I noticed that Adorama had the Flashpoint 16x16 Softbox on sale last month and I decided to order one. At about $35 on sale, I was willing to give it a try. The size is about right for a few purposes I had in mind, such as photographing my small dogs and head shot portraits of people.
The Flashpoint softbox is designed to work with standard shoe mount flashes. It looks very close to a more expensive softbox made by Lastolite from what I can tell, although I haven't had the opportunity to make a direct comparison. The Lastolite folds up into a compact carry bag and the Flashpoint softbox works the same way. For my limited purposes, the Lastolite model is a bit pricey so I was glad to find a fairly inexpensive alternative.
Flashpoint softbox folded, laying on top of carrying case
The construction of this softbox is acceptable for its price point. The cloth is what I would call a medium thickness. Single stitching is used, which is not surprising. Rigid spring wire forms the framework that gives it shape. To open the softbox, you simply pull two corners apart and it springs open.

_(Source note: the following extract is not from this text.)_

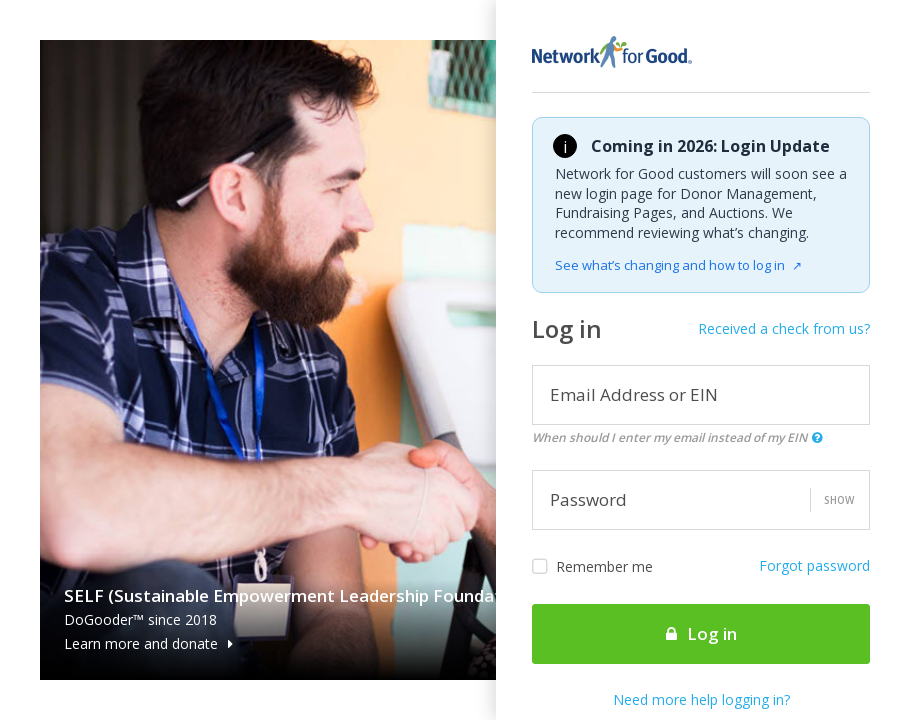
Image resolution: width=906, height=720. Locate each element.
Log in (701, 633)
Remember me (592, 567)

The inside is silver lined and there are elastic loops in about the middle of the softbox that serve as anchor points for a handkerchief sized white diffusion panel. Oddly, no instructions were provided in the box. The assembly is relatively self explanatory though. I was a little afraid that I was going to break it when folding it back up since it takes a good bit of force to overcome the spring wire. I've popped mine open and closed dozens of times now and it is no worse for wear.
The white front diffusion attaches to a velcro strip around the inside edge. Unfortunately, there is no further velcro for attaching a grid in front of the panel. There is about 2 inches of the outside edges of the box extending past the panel, which helps contain light spill.
Assembled softbox, front view
A mounting bracket is supplied for attaching the softbox to a standard light stand. The back "lips" of the softbox are pulled over a metal ring. The rigid wire skeleton is what holds it on. The fit feels somewhat sloppy and I would be concerned about it popping off in a gust of wind. I haven't had any trouble so far though in a couple of outdoor shoots. The bracket includes a cold shoe adapter for a speed light type flashes. I do like the cold shoe as it is easy to attach the flash and it tightens down snuggly. A ball joint provides adjustment range. It is a rather flimsy feeling joint, but it does seem stable enough once it is tightened down. Unfortunately, the adjustment range of the ball joint is limited by the bracket design. You cannot get much of a downward angle to the softbox with this arrangement, but I found it adequate for my uses.
Rear view with flash mounted
One thing that is annoying to my obsessive self is that the softbox does not form a good square face when assembled. There always seems to be a slight slant to one side, kind of a spring memory thing from being folded. Futzing around with it by trying to bend it to proper shape helps a bit. It's not off by much and probably does not really matter in the big picture.
So, how are the shots with this thing? The first shot here is of one of my toy poodles, Lucy. This softbox is a great size for small pets and I was able to move it in close and get a much nicer enveloping light on her than I have gotten with umbrellas. The softbox is at camera right, at about a 45 degree angle. There is just a small bit of light fired from a bare flash off to the left to help provide separation from the background. I have to say, black dogs are a tough subject to get the light right. I am happy with the results I'm getting with the softbox here. It is working better for me than a shoot through or reflected umbrella in this situation.
Softbox camera right
Next, I tried the softbox out with a closeup portrait of my model friend, Eight. The softbox is at camera left. The little bit of edge that extends past the front diffusion panel seems to do a good job with containing light spill. The small size makes it easy to bring the softbox in close to the subject without making her or him feel crowded. Here I used it with a low power flash to subtly light her in the shadowed area she was standing and add a bit of warmth to her skin tone with a slight warming gel. The softbox stayed put in spite of a breeze this day, in contrast to an umbrella that got knocked over earlier in the day.
Softbox camera left
While there are some weaknesses to this softbox, I'm pleased with my purchase overall. This softbox is a bargain, even at the current regular price of $45 at the time of this writing. I do have some concerns about its durability and time will tell how long it will last. I'm not certain it would stand up to heavy use with frequent tear down and setup. I don't think the fabric or stitching would stand up, but if you are careful it might just last a long time. For an occasionally used portable light modifier or keeping it permanently setup in a studio, it should be fine.